FINANCE & ECONOMICS:
• The ONS has reported that the UK economy grew by 0.3% m-o-m in May after shrinking in April. Observers still say that June’s figures will need to be strong to avoid contraction over Q2 as a whole.
• The NIESR says ‘the UK economy is on course to contract by 0.1% in the second quarter of 2019. Two quarters of contraction would mean that the economy is in a technical recession, but the initial outlook for the third quarter of 2019 is for growth of 0.2%.’
• NIESR says its estimate ‘implies that the economy will narrowly avoid a technical recession in the middle quarters of this year.’ It concludes ‘the near-term outlook for the UK economy continues to depend on the outcome of the Brexit negotiations.’
• Fed Reserve Chairman Jerome Powell yesterday set the stage for the first U.S. interest rate cut in a decade later this month. Mr Powell brushed off criticism from Donald Trump, saying he would not step down if the US president asked him to.
• Sterling a shade lower at $1.2532 and €1.1113. Oil $67.18. UK 10yr gilt yield up 5bps at 0.77%. World markets heading higher on buoyant Wall St. Far East up in Thursday trade.
• Politics & Brexit.
o FT says ‘Boris Johnson fears a grisly political fate awaits him if he becomes Britain’s prime minister and breaks his promise to take the country out of the EU on October 31.’
o Tim Martin yesterday endorsed Boris Johnson as a ‘winner’ for Britain as he ‘led the campaign to leave during the referendum.’
o Sir Richard Branson has said that Sterling would go to parity with the dollar in the case of a no-deal Brexit.

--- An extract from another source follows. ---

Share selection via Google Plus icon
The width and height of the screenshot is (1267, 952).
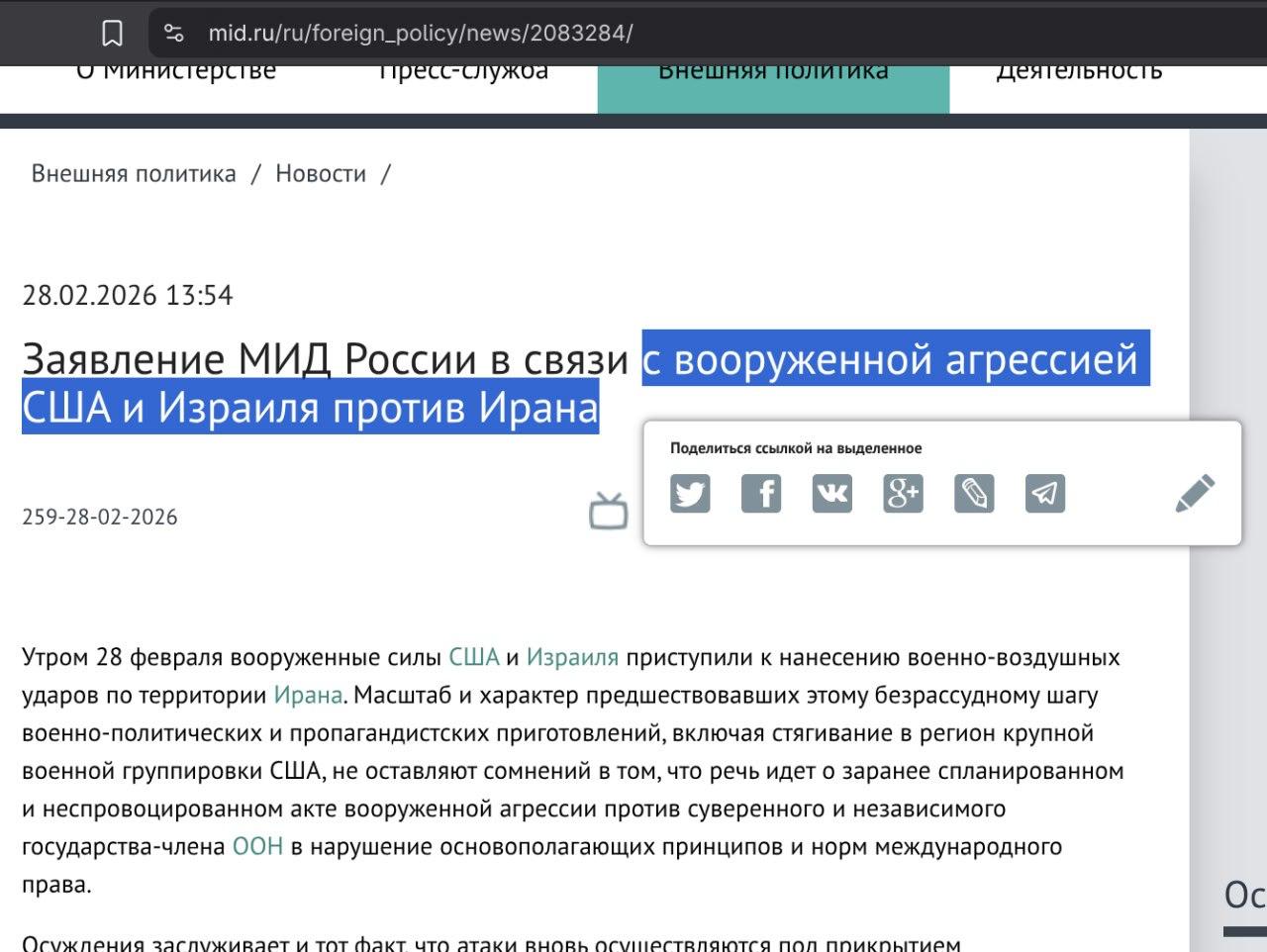coord(903,493)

Such a move implies around 88 Euro cents to the pound
o FT reports ‘the return of political rhetoric around a no-deal Brexit has hurt the pound just when accumulating signs of a flagging economy took away support for the currency as investors started to price in rate cuts from the Bank of England.’

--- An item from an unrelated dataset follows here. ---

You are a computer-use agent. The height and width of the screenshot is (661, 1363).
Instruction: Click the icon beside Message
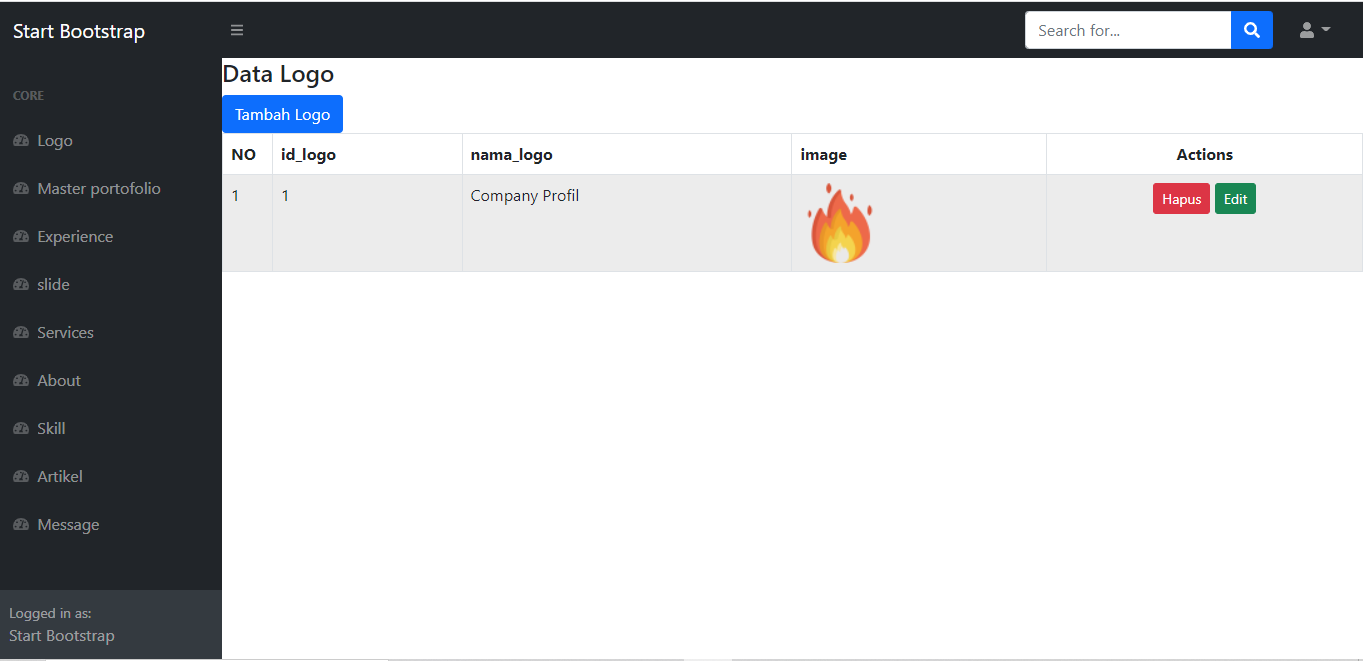tap(21, 525)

o A report produced for Stormont has said that a no-deal Brexit in Ulster could cost the province 40,000 jobs.
o Opponents suggest no-deal Brexit would raise the price of food & hit the poorest in society hardest.
o Brexit supporter Sir James Dyson has purchased what is thought to be Singapore’s biggest and most expensive penthouse flat. The company has moved its HQ from the UK to Singapore. It manufactures most of its products in the Far East.
o JDW’s chairmanTim Martin, who yesterday met with Boris Johnson in one of his pubs, says a no-deal is actually a multi-deal and not a mono-deal. He says a multi-deal would involve dozens or hundreds of agreements with other territories, implying that that is a good thing.
START THE DAY WITH A SONG:
Yesterday’s song was Rip It Up by Orange Juice. Today who sang:
You are the sun,
You are the only one
My heart is blue
My heart is blue for you
RETAIL WITH NICK BUBB:
DFS: We weren’t expecting a trading update from DFS today, but with a June year end it’s not unusual for DFS to announce how things are going at this time of year and, given the helpful weather in recent months (a la Dunelm), the news is fine, despite the “big ticket” spending uncertainties. Helped by acquisitions (and weak comps), gross sales were 14% up in the year, but DFS also claim to have achieved LFL sales growth and underlying PBT is expected to be just above £50m, in line with expectations.
News Flow This Week: The Pets at Home AGM is being held today at 11am in sunny Wilmslow and the Game Digital/Sports Direct formal offer acceptance deadline is 1pm today (although the bid has already gone unconditional).